Disclaimer: My mathematical background is mathematical physics so this question most likely lacks rigor.
I am trying to understand the nature of the singularity of the fundamental solution (aka Green function) of the Laplace equation in an arbitrary number of dimensions. However, to pinpoint my problem, the one-dimensional case is sufficient so I will elaborate on that.
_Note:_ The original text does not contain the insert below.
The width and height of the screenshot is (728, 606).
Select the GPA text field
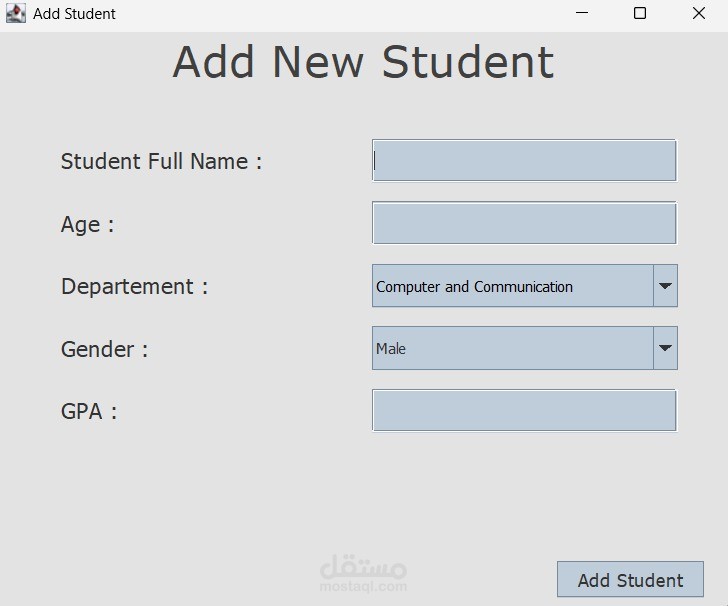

Assume we want to find the solution to the following equation $$\nabla^2 G(x) = \delta(x).$$ In one dimension, the equation reads $$G''(x) = \delta(x)$$ and direct integration yields $$G(x) = (\theta(x) + \alpha) x + \beta,$$ with $\alpha$ and $\beta$ arbitrary constants and $\theta(x)$ the Heaviside theta function. Since the delta function is even, $\delta(-x) = \delta(x)$, we can set $\alpha = -\frac{1}{2}$ to obtain an even Green function $$G(x) = \frac{1}{2} |x| + \beta.$$ Using denoting $r = |x|$ as the "radial" variable, we have $$G(r) = \frac{1}{2} r + \beta$$ for the radially symmetric (aka even) Green function in one dimension.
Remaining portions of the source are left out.